Little leaf tornadoes stood up in the schoolyard,
The kids going in to the 5th grade all knew that year'd be hard;
It was battle-ax Miss Tierney, or crazy old Miss Hill,
The second meanest teacher at the West End School.
"I had a fourth grade," she'd tell us, "they'd run rings around you kids,
You can't pull the wool over my eyes, I'm wise to all your tricks,"
Then she'd turn back to the blackboard, scratching out full throttle,
While the flesh hung from her bared arm and flapped like a turkey's wattle.
There was a new kid introduced to class who couldn't take her teasin',
One morning he burst into tears with very little reason;
"Oh, crocodile tears," she crowed, "somebody bring him a bucket,"
And one boy did while that poor kid turned purple as a turnip.
Silent in the laughter that rained down on the fool,
Sat the smallest, shyest 5th grader in all of West End School;
It was nothing new for old Miss Hill to make poor kid crawl,
Now she turned her class on the classmate who had no friend at all.

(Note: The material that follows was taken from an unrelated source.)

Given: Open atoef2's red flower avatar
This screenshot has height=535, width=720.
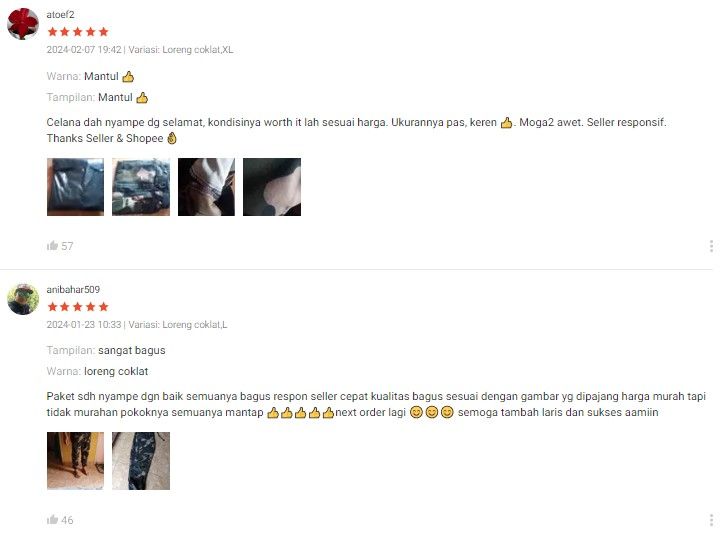Looking at the screenshot, I should coord(22,24).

I found one boy at recess, who said he would go too,
To tell our lady principal what that kid had been put through;
There's a first time for everything, and so it came to pass,
that Miss Hill said "I'm sorry," in front of our whole class.
The new kid moved away again, I don't think we ever spoke;
I hope he knows not all of us were laughing at the joke.
He's the reason one shy 5th grader ran rings around Miss Hill,
The second meanest teacher at the West End School.
The second meanest teacher at the West End School.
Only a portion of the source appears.